Bacterial DNA is characterized by unmethylated Cytosin-Guanosin-dinucleotides (CpG-DNA), which interact with Toll-like receptor 9 (TLR9). CpG-DNA as well as oligonucleotides containing a CpG motif have been shown to cause septic shock in vivo. However, it is not known whether TLR9 signalling in cardiac myocytes contributes to septic shock. Therefore, we investigated sarcomere shortening of isolated cardiac myocytes of wild-type (WT, C57BL/6) and TLR9-deficient (TLR9^-/-) mice kept in a short-term culture (up to 6 h) with or without CpG-DNA (1 mM, oligonucleotide 1668, Sparwasser et al., 1997, Nature 386).
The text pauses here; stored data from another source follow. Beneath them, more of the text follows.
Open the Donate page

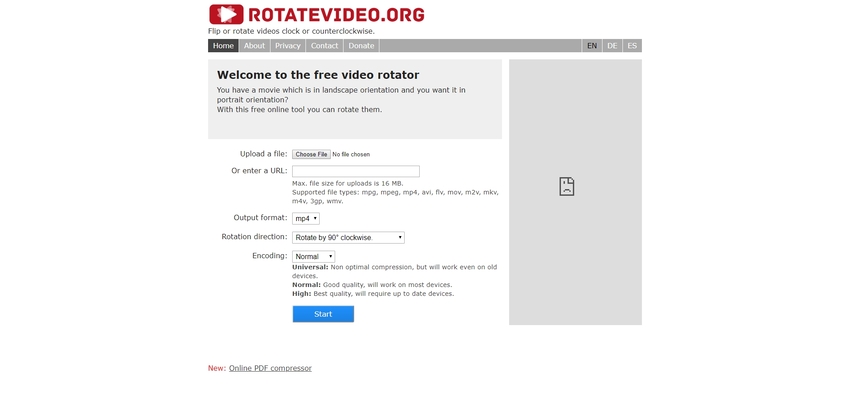pos(361,46)
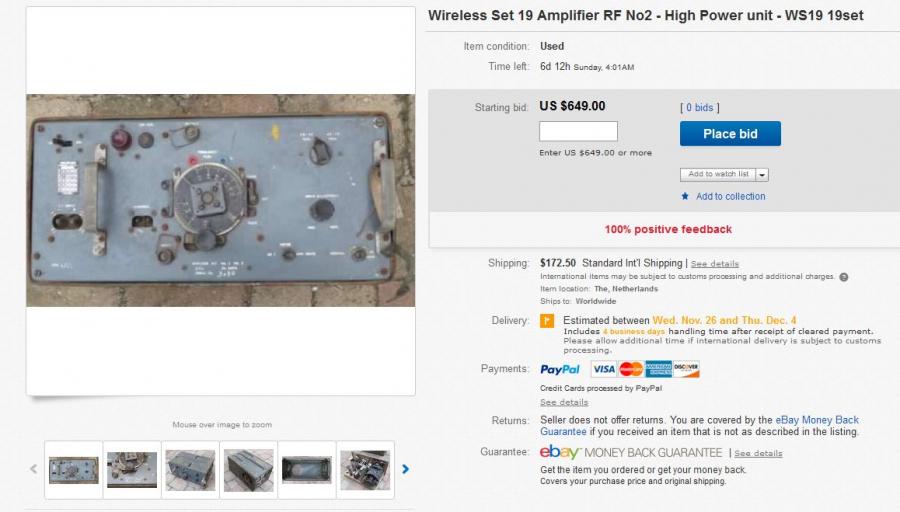Click the customs charges help icon
Viewport: 900px width, 512px height.
click(844, 277)
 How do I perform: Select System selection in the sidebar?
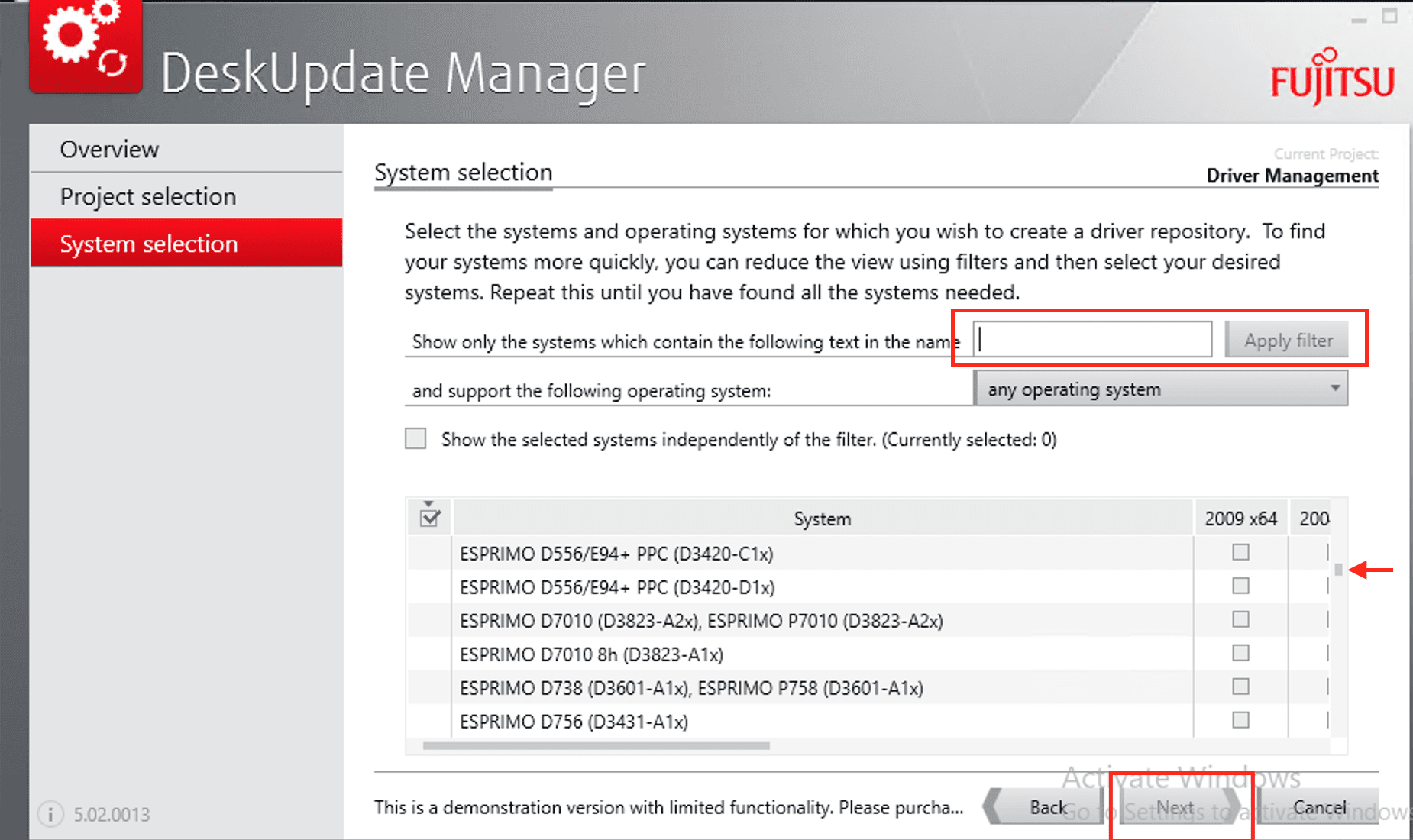(149, 244)
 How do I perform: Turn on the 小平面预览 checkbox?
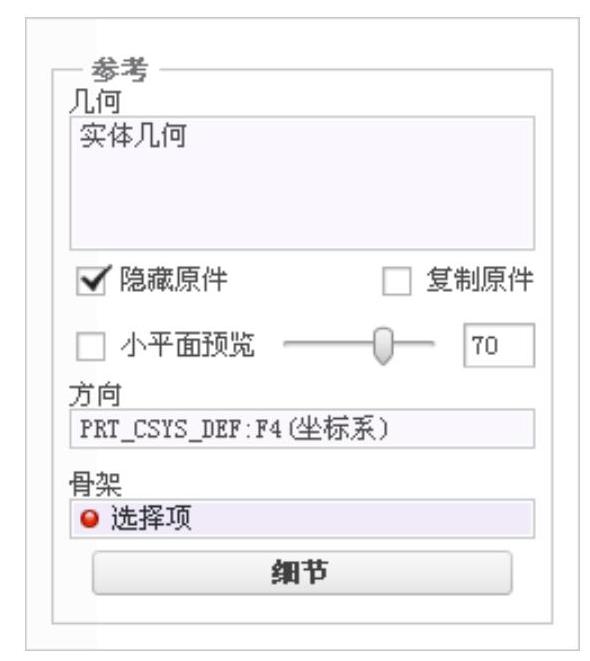tap(91, 346)
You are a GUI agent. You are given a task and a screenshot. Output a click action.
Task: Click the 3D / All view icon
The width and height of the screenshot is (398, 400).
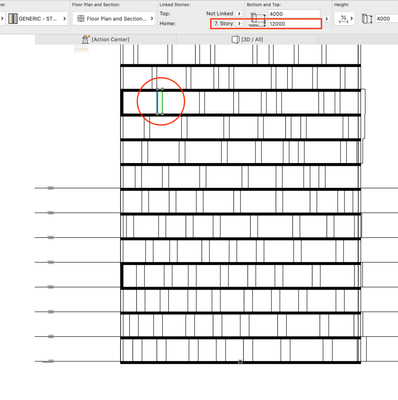(x=235, y=39)

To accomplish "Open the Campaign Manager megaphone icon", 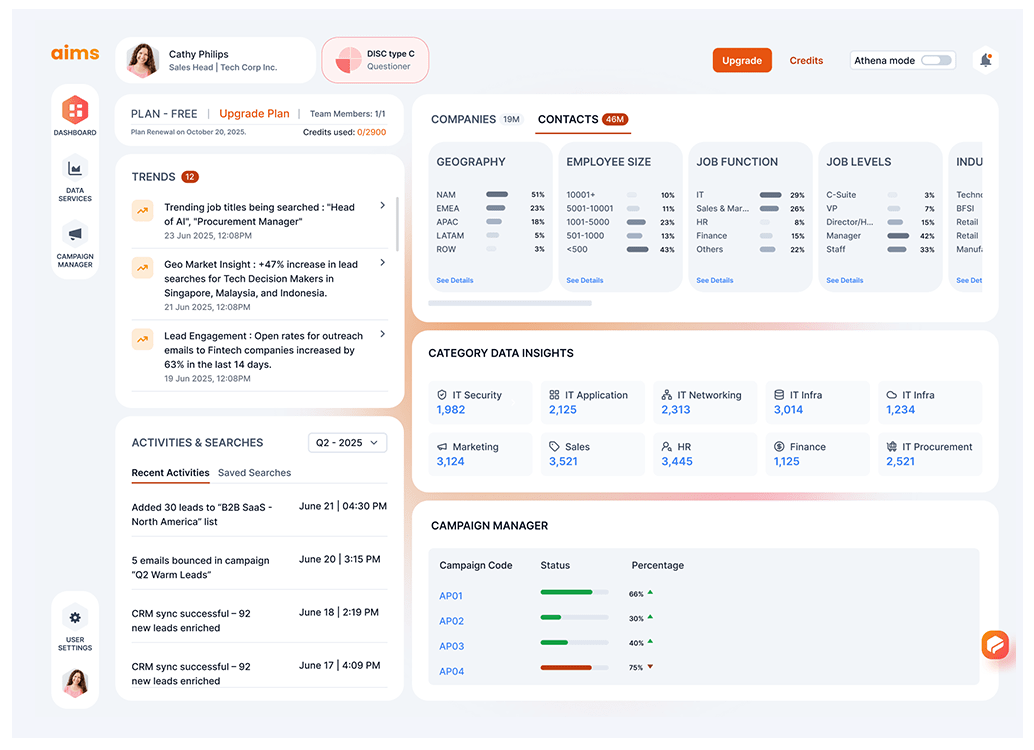I will [75, 235].
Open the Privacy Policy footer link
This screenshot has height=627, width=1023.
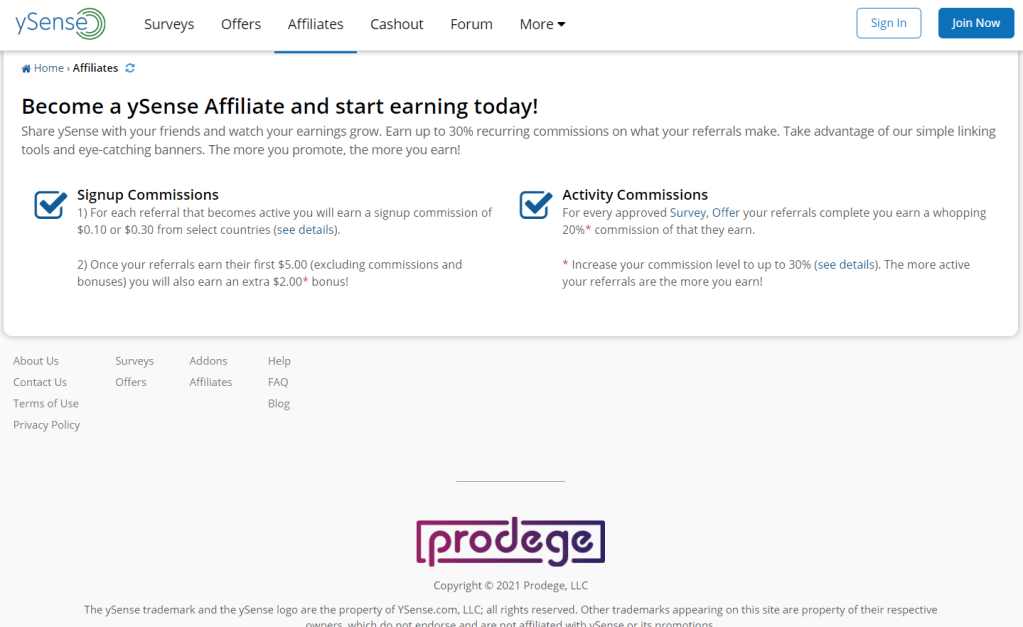point(46,425)
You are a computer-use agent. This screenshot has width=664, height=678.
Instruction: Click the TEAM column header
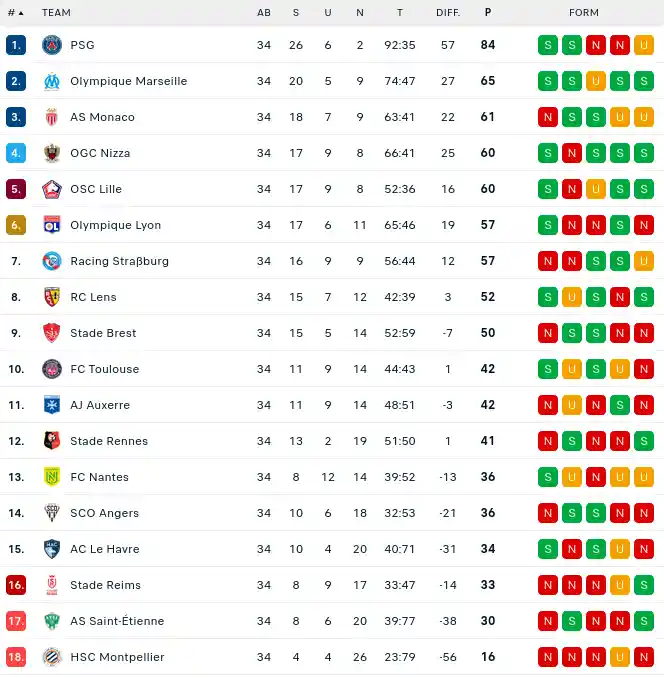[x=56, y=13]
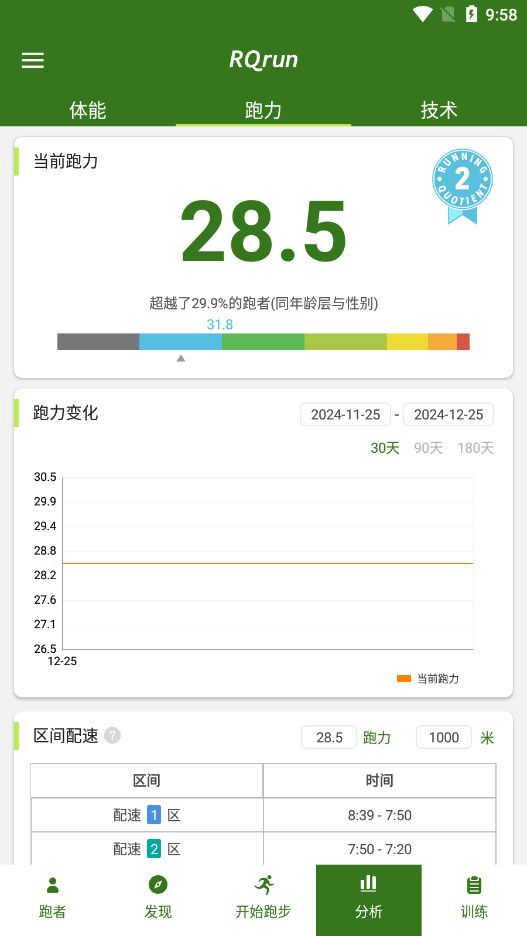
Task: Open the 发现 compass icon
Action: [158, 885]
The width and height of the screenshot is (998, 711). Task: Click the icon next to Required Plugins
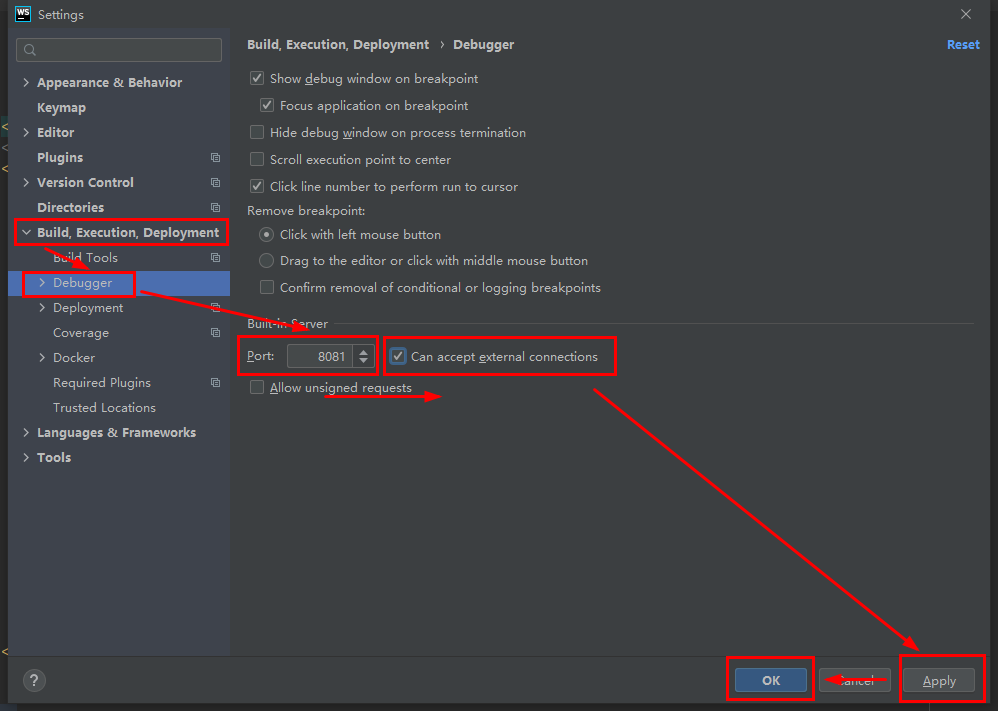(214, 382)
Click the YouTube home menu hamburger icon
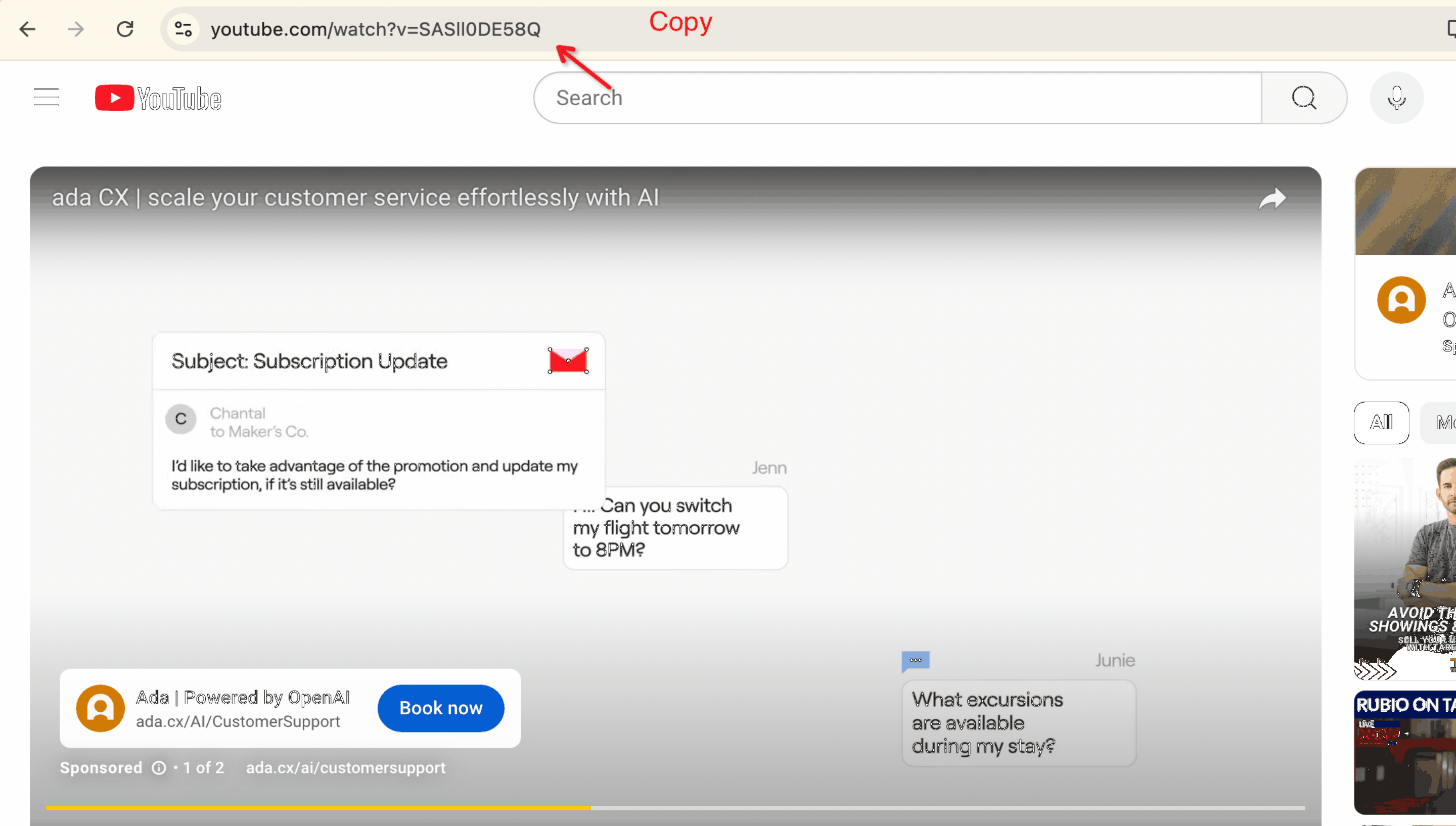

Sarcomere shortening was elicited externally (0.5–10 Hz) and recorded by a video imaging system. Sarcomere shortening amplitude was not significantly changed after 6 h of culture in comparison to control conditions. However, application of CpG-DNA reduced sarcomere shortenings of WT cells significantly after more than 3 h incubation time, whereas shortening of TLR9^-/-cells was insensitive to CpG-DNA. In the average, shortening of WT cells was depressed by about 38% after 5 h. Thus, we could demonstrate that the influence of CpG-DNA leads to a depression of cardiac contractility. The effect depends on TLR9 expression. Interaction with immune cells is not necessary to induce cardiac depression in sepsis caused by bacterial DNA,

i.e. the whole signalling cascade is present in cardiac myocytes.